TNO and ASML scale photonic chip pilot line

TNO and ASML scale photonic chip pilot line

TNO and ASML are scaling Europe’s photonic chip manufacturing base. The Eindhoven collaboration connects InP production, lithography, metrology, and process control.


IN Brief:

  • TNO and ASML will collaborate on photonic chip industrialisation at High Tech Campus Eindhoven.
  • The work centres on 6-inch InP photonic chip production, lithography, process control, and metrology.
  • European photonics is moving from research strength towards pilot-scale manufacturing capacity.

TNO and ASML are to work together on scalable European manufacturing of photonic chips, using TNO’s Photonic Chip Pilot Line at High Tech Campus Eindhoven as the technical base for process development and industrialisation.

The collaboration will focus on indium phosphide photonic integrated circuits produced at 6-inch wafer scale. ASML will use I-line and DUV lithography equipment within the pilot-line environment, while the partners develop the process control, metrology, and manufacturing workflows needed to make advanced InP photonic chips more reproducible.

**TASK 1:**
In the article on the photonic chip pilot line, at what wafer scale will the indium phosphide photonic integrated circuits be produced?
**TASK 2:**
According to the "IN Brief" bullets of the article on the photonic chip pilot line, what four areas does the work center on? List them all.
**TASK 3:**
Reproduce the part of the article on the photonic chip pilot line starting with "TNO and ASML are scaling" and going on through "pilot-scale manufacturing capacity.".

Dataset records
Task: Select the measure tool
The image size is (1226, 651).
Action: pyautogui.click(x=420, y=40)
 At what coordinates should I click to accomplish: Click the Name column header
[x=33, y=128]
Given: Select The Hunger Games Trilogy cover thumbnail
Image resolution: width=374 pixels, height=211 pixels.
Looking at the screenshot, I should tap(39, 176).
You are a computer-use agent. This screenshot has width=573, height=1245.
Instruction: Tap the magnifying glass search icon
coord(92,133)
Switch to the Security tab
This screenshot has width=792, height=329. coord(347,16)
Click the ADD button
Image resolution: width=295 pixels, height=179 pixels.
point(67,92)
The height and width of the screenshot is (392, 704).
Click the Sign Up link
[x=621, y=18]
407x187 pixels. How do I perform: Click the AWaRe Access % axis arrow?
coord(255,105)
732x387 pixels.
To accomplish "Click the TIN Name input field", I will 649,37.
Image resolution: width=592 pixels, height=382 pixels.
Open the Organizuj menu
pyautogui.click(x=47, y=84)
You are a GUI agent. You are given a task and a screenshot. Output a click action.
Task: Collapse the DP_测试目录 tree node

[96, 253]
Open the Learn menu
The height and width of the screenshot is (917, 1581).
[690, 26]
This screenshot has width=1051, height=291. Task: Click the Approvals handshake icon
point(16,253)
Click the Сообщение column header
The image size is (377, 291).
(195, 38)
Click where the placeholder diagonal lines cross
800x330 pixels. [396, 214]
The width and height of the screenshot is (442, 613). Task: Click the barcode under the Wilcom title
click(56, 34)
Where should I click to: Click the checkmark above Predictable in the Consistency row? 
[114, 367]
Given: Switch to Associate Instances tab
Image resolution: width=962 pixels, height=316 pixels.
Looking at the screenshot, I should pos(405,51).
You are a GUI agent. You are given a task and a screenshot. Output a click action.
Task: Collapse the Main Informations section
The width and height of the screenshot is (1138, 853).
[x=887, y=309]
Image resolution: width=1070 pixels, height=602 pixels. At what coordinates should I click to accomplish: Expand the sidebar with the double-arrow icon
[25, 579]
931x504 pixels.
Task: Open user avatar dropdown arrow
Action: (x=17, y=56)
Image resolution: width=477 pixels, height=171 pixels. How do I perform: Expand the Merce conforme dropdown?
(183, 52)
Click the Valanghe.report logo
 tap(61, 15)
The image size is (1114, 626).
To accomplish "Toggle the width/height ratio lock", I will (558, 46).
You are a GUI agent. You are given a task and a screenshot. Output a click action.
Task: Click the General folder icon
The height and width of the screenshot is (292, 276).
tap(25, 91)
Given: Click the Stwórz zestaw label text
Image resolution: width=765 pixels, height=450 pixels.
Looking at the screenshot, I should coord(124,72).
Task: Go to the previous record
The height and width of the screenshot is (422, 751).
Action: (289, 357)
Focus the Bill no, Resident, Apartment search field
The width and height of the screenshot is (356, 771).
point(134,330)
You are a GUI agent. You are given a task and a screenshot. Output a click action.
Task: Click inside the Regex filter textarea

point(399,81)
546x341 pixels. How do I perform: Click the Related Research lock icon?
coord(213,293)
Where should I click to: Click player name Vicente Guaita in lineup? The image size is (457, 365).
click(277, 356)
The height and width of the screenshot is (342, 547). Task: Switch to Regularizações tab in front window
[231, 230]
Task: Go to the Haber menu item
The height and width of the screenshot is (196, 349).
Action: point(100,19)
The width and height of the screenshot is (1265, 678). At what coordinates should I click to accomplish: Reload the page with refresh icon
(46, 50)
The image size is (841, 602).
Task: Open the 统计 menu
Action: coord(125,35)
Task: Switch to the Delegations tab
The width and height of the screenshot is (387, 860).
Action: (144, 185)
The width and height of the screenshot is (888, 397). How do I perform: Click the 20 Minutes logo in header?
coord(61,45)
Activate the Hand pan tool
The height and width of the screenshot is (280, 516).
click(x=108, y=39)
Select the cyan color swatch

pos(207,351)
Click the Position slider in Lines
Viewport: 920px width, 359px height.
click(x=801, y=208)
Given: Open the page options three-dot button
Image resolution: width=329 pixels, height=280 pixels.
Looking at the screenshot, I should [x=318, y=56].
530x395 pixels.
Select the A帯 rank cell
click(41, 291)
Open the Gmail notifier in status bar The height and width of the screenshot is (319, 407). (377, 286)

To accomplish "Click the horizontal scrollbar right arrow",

**RESPONSE BOX 1:**
6-inch wafer scale.

**RESPONSE BOX 2:**
- 6-inch InP photonic chip production
- lithography
- process control
- metrology

**RESPONSE BOX 3:**
TNO and ASML are scaling Europe’s photonic chip manufacturing base. The Eindhoven collaboration connects InP production, lithography, metrology, and process control.


IN Brief:

  • TNO and ASML will collaborate on photonic chip industrialisation at High Tech Campus Eindhoven.
  • The work centres on 6-inch InP photonic chip production, lithography, process control, and metrology.
  • European photonics is moving from research strength towards pilot-scale manufacturing capacity.